From the listing below, extract every line starting with the one containing "Where should I click to: Toggle" and going on through the one containing "Action: [932, 117]", copying each word for word.

(Supplied material)
------------------------
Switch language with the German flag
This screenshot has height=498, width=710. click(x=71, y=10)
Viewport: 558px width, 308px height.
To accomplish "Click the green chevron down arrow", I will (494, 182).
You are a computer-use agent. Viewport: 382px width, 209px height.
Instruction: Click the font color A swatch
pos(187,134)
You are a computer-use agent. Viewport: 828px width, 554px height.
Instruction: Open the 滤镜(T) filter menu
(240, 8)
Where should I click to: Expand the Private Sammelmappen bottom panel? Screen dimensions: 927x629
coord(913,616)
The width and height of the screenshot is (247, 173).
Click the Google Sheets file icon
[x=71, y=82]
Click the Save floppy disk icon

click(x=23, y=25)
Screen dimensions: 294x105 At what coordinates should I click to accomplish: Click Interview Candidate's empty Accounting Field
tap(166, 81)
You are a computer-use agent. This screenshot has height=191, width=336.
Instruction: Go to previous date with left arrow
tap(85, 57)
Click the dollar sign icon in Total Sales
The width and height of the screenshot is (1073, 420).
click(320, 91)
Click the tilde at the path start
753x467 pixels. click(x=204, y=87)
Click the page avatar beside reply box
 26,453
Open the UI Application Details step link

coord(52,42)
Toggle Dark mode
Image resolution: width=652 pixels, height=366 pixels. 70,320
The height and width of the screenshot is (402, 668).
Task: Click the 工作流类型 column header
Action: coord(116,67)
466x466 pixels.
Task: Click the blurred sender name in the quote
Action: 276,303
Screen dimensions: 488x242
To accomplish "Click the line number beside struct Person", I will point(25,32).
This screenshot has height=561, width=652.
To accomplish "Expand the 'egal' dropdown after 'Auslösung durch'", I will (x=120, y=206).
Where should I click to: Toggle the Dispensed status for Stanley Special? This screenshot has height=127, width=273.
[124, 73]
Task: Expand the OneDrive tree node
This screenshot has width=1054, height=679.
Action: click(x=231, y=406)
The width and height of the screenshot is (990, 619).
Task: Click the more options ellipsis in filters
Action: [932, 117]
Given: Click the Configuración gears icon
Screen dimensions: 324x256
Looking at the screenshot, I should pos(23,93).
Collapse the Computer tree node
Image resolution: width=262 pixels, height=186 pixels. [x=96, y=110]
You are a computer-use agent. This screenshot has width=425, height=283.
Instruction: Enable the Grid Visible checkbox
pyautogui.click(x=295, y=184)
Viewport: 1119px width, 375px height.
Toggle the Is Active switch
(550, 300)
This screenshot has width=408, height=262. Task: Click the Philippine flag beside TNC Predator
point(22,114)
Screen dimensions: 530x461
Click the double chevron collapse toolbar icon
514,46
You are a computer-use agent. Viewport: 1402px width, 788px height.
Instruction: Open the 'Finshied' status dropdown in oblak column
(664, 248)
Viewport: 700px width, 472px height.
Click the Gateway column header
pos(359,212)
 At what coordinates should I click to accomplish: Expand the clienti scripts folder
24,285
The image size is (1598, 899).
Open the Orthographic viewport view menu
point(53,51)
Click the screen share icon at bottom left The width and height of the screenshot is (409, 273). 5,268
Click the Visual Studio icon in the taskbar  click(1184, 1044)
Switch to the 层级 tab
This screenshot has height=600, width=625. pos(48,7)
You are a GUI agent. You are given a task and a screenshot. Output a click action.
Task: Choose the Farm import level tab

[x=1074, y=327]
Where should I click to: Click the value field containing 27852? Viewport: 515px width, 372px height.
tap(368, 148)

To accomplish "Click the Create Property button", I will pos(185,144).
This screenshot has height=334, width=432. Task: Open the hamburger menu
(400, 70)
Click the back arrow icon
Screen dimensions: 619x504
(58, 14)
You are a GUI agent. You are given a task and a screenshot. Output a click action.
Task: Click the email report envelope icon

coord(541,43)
------------------------
(Output of the exercise)
Where should I click to: Toggle the Dispensed status for Stanley Special? This screenshot has height=127, width=273.
[124, 73]
Task: Expand the OneDrive tree node
This screenshot has width=1054, height=679.
Action: click(x=231, y=406)
The width and height of the screenshot is (990, 619).
Task: Click the more options ellipsis in filters
Action: [932, 117]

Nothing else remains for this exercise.